### SOURCE MATERIAL ###
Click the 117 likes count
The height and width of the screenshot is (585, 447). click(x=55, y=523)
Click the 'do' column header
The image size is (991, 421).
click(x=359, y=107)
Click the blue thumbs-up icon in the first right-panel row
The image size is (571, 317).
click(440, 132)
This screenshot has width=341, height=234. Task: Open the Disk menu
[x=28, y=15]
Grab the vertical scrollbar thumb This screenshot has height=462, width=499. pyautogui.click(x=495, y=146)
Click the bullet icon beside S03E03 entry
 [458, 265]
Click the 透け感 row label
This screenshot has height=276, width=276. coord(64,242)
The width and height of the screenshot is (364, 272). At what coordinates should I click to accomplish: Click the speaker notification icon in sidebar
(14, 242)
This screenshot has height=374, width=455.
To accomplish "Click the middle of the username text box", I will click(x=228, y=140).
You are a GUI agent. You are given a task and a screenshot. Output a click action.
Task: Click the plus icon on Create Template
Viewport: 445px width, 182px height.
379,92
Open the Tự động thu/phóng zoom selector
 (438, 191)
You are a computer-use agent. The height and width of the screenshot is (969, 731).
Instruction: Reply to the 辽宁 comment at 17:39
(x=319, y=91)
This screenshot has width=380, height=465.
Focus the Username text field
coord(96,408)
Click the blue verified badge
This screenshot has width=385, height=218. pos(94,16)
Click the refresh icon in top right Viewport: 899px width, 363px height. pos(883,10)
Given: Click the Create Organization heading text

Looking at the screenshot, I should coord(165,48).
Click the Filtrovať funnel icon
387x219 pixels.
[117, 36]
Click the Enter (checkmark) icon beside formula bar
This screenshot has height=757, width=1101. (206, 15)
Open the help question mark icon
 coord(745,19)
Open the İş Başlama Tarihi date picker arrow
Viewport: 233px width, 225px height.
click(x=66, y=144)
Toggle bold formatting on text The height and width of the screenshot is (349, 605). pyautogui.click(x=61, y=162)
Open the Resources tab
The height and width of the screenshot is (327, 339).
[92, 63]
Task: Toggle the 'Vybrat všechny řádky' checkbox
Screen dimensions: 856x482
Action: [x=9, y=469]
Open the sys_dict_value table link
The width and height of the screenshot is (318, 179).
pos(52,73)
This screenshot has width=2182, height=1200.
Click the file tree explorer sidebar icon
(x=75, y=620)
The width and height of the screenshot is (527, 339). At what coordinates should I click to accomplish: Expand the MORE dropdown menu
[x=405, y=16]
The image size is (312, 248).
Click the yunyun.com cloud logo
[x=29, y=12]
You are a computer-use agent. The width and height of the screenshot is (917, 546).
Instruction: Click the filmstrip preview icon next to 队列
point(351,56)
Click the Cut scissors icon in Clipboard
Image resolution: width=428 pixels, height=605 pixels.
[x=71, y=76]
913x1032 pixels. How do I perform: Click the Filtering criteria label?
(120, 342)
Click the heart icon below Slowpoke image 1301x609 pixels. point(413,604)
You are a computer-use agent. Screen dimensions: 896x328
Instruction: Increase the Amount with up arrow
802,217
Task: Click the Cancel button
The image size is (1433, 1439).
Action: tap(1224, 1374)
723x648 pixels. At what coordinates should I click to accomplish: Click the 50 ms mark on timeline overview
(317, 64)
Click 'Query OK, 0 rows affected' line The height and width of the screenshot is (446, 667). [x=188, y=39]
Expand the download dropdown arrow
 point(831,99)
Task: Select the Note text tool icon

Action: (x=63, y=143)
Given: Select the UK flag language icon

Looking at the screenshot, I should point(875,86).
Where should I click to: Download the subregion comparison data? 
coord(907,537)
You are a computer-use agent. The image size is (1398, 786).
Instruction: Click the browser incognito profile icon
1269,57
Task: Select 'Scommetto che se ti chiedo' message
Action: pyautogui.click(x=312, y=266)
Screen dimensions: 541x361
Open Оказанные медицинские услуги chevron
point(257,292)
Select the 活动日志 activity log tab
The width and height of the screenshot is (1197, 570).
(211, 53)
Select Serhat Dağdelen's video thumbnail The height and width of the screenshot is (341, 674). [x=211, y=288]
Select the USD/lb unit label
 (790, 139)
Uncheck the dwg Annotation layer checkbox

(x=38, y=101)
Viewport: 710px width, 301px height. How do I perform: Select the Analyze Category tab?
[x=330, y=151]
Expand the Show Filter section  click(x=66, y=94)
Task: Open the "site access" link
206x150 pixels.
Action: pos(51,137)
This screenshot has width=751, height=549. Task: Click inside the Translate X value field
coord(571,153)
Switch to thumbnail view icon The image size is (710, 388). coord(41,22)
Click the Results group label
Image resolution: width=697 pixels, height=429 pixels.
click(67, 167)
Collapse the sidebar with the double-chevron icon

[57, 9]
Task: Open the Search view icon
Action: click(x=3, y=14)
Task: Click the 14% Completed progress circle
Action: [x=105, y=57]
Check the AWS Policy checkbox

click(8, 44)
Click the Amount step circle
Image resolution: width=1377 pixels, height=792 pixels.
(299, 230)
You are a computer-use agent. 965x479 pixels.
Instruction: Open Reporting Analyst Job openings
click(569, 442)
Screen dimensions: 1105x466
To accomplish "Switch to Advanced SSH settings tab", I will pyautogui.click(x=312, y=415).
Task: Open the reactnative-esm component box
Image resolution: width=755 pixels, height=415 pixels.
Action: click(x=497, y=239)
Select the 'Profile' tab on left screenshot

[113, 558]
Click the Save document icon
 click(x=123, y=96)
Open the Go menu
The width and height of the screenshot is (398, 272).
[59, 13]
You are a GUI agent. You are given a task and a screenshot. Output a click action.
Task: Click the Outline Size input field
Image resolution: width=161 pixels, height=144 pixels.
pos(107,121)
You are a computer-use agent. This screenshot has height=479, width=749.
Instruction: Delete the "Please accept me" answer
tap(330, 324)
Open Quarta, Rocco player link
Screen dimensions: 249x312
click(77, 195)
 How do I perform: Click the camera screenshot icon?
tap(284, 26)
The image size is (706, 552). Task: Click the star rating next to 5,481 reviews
###
=== EXERCISE BRIEF ===
Every entry needs to be copied again, word for word.

=== OUTPUT FOR THIS EXERCISE ===
Click the 117 likes count
The height and width of the screenshot is (585, 447). click(x=55, y=523)
Click the 'do' column header
The image size is (991, 421).
click(x=359, y=107)
Click the blue thumbs-up icon in the first right-panel row
The image size is (571, 317).
click(440, 132)
This screenshot has width=341, height=234. Task: Open the Disk menu
[x=28, y=15]
Grab the vertical scrollbar thumb This screenshot has height=462, width=499. pyautogui.click(x=495, y=146)
Click the bullet icon beside S03E03 entry
 [458, 265]
Click the 透け感 row label
This screenshot has height=276, width=276. coord(64,242)
The width and height of the screenshot is (364, 272). At what coordinates should I click to accomplish: Click the speaker notification icon in sidebar
(14, 242)
This screenshot has height=374, width=455.
To accomplish "Click the middle of the username text box", I will click(x=228, y=140).
You are a GUI agent. You are given a task and a screenshot. Output a click action.
Task: Click the plus icon on Create Template
Viewport: 445px width, 182px height.
379,92
Open the Tự động thu/phóng zoom selector
 (438, 191)
You are a computer-use agent. The height and width of the screenshot is (969, 731).
Instruction: Reply to the 辽宁 comment at 17:39
(x=319, y=91)
This screenshot has width=380, height=465.
Focus the Username text field
coord(96,408)
Click the blue verified badge
This screenshot has width=385, height=218. pos(94,16)
Click the refresh icon in top right Viewport: 899px width, 363px height. pos(883,10)
Given: Click the Create Organization heading text

Looking at the screenshot, I should coord(165,48).
Click the Filtrovať funnel icon
387x219 pixels.
[117, 36]
Click the Enter (checkmark) icon beside formula bar
This screenshot has height=757, width=1101. (206, 15)
Open the help question mark icon
 coord(745,19)
Open the İş Başlama Tarihi date picker arrow
Viewport: 233px width, 225px height.
click(x=66, y=144)
Toggle bold formatting on text The height and width of the screenshot is (349, 605). pyautogui.click(x=61, y=162)
Open the Resources tab
The height and width of the screenshot is (327, 339).
[92, 63]
Task: Toggle the 'Vybrat všechny řádky' checkbox
Screen dimensions: 856x482
Action: [x=9, y=469]
Open the sys_dict_value table link
The width and height of the screenshot is (318, 179).
pos(52,73)
This screenshot has width=2182, height=1200.
Click the file tree explorer sidebar icon
(x=75, y=620)
The width and height of the screenshot is (527, 339). At what coordinates should I click to accomplish: Expand the MORE dropdown menu
[x=405, y=16]
The image size is (312, 248).
Click the yunyun.com cloud logo
[x=29, y=12]
You are a computer-use agent. The width and height of the screenshot is (917, 546).
Instruction: Click the filmstrip preview icon next to 队列
point(351,56)
Click the Cut scissors icon in Clipboard
Image resolution: width=428 pixels, height=605 pixels.
[x=71, y=76]
913x1032 pixels. How do I perform: Click the Filtering criteria label?
(120, 342)
Click the heart icon below Slowpoke image 1301x609 pixels. point(413,604)
You are a computer-use agent. Screen dimensions: 896x328
Instruction: Increase the Amount with up arrow
802,217
Task: Click the Cancel button
The image size is (1433, 1439).
Action: tap(1224, 1374)
723x648 pixels. At what coordinates should I click to accomplish: Click the 50 ms mark on timeline overview
(317, 64)
Click 'Query OK, 0 rows affected' line The height and width of the screenshot is (446, 667). [x=188, y=39]
Expand the download dropdown arrow
 point(831,99)
Task: Select the Note text tool icon

Action: (x=63, y=143)
Given: Select the UK flag language icon

Looking at the screenshot, I should point(875,86).
Where should I click to: Download the subregion comparison data? 
coord(907,537)
You are a computer-use agent. The image size is (1398, 786).
Instruction: Click the browser incognito profile icon
1269,57
Task: Select 'Scommetto che se ti chiedo' message
Action: pyautogui.click(x=312, y=266)
Screen dimensions: 541x361
Open Оказанные медицинские услуги chevron
point(257,292)
Select the 活动日志 activity log tab
The width and height of the screenshot is (1197, 570).
(211, 53)
Select Serhat Dağdelen's video thumbnail The height and width of the screenshot is (341, 674). [x=211, y=288]
Select the USD/lb unit label
 (790, 139)
Uncheck the dwg Annotation layer checkbox

(x=38, y=101)
Viewport: 710px width, 301px height. How do I perform: Select the Analyze Category tab?
[x=330, y=151]
Expand the Show Filter section  click(x=66, y=94)
Task: Open the "site access" link
206x150 pixels.
Action: pos(51,137)
This screenshot has width=751, height=549. Task: Click inside the Translate X value field
coord(571,153)
Switch to thumbnail view icon The image size is (710, 388). coord(41,22)
Click the Results group label
Image resolution: width=697 pixels, height=429 pixels.
click(67, 167)
Collapse the sidebar with the double-chevron icon

[57, 9]
Task: Open the Search view icon
Action: click(x=3, y=14)
Task: Click the 14% Completed progress circle
Action: [x=105, y=57]
Check the AWS Policy checkbox

click(8, 44)
Click the Amount step circle
Image resolution: width=1377 pixels, height=792 pixels.
(299, 230)
You are a computer-use agent. 965x479 pixels.
Instruction: Open Reporting Analyst Job openings
click(569, 442)
Screen dimensions: 1105x466
To accomplish "Switch to Advanced SSH settings tab", I will pyautogui.click(x=312, y=415).
Task: Open the reactnative-esm component box
Image resolution: width=755 pixels, height=415 pixels.
Action: click(x=497, y=239)
Select the 'Profile' tab on left screenshot

[113, 558]
Click the Save document icon
 click(x=123, y=96)
Open the Go menu
The width and height of the screenshot is (398, 272).
[59, 13]
You are a GUI agent. You are given a task and a screenshot. Output a click action.
Task: Click the Outline Size input field
Image resolution: width=161 pixels, height=144 pixels.
pos(107,121)
You are a computer-use agent. This screenshot has height=479, width=749.
Instruction: Delete the "Please accept me" answer
tap(330, 324)
Open Quarta, Rocco player link
Screen dimensions: 249x312
click(77, 195)
 How do I perform: Click the camera screenshot icon?
tap(284, 26)
The image size is (706, 552). Task: Click the star rating next to 5,481 reviews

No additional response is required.